*** TASK INPUTS Section Begins ***

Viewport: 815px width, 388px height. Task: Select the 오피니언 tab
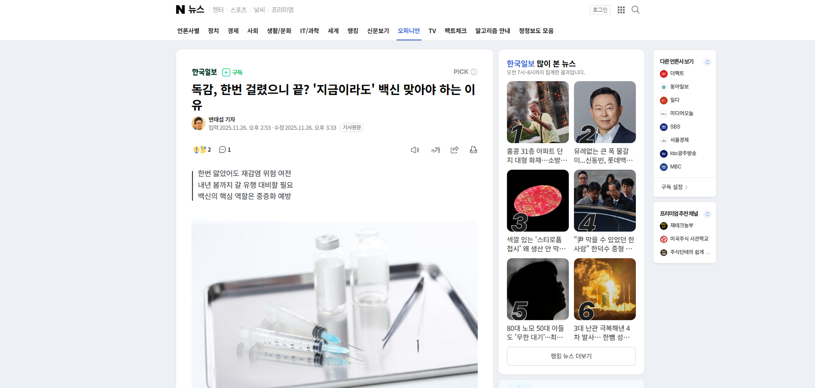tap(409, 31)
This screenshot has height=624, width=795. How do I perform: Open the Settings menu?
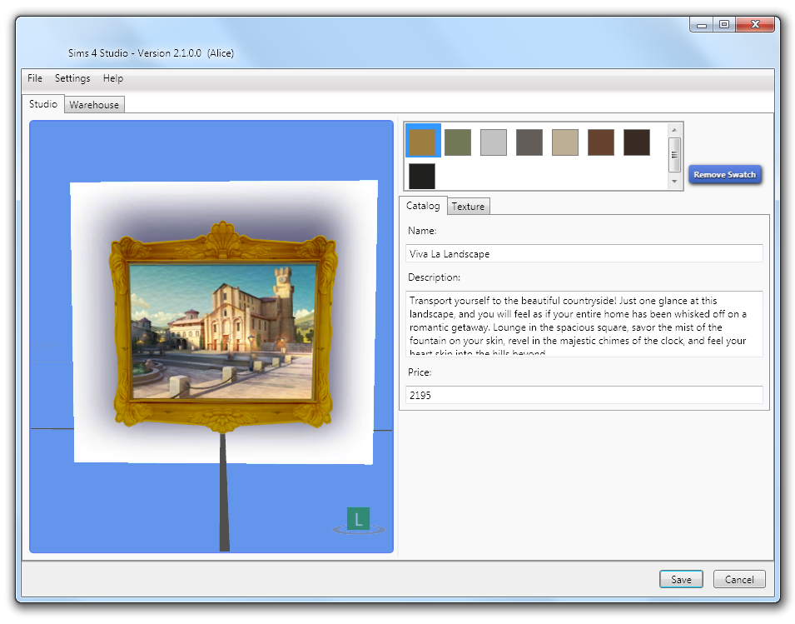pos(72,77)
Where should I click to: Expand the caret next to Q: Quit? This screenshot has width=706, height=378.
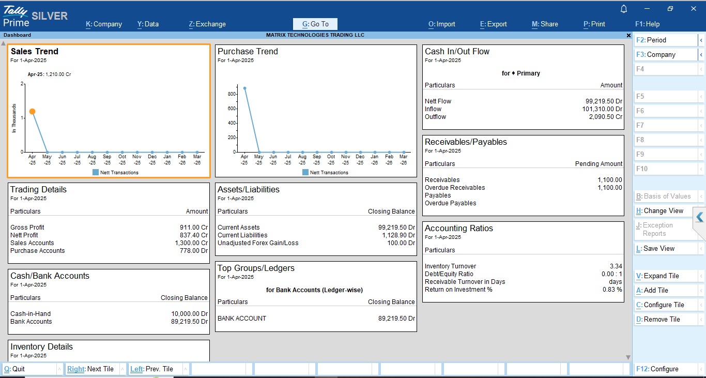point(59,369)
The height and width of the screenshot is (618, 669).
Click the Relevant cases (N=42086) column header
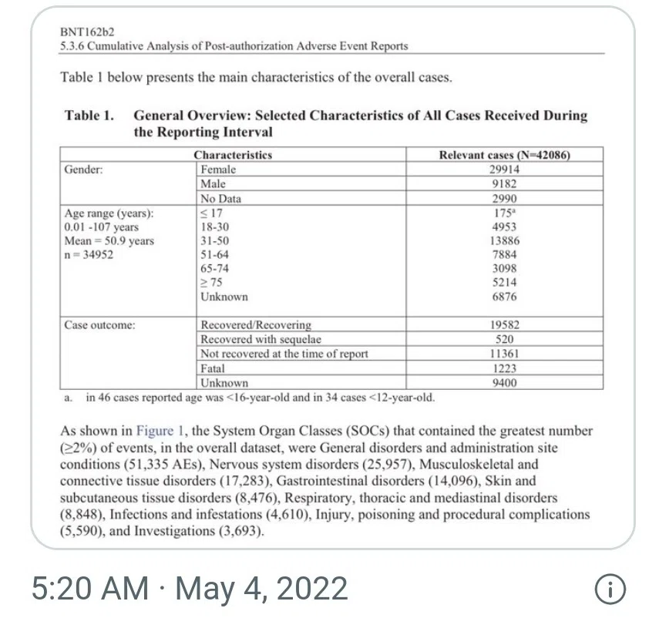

*** TASK INPUTS Section Ends ***

**TASK PROMPT:**
When you copy the data, keep every line exact and drop the pictures.

**THE COMPLETED TASK:**
Viewport: 815px width, 388px height. Task: Select the 오피니언 tab
tap(409, 31)
This screenshot has height=624, width=795. How do I perform: Open the Settings menu?
pos(72,77)
Where should I click to: Expand the caret next to Q: Quit? This screenshot has width=706, height=378.
point(59,369)
The height and width of the screenshot is (618, 669).
Click the Relevant cases (N=42086) column header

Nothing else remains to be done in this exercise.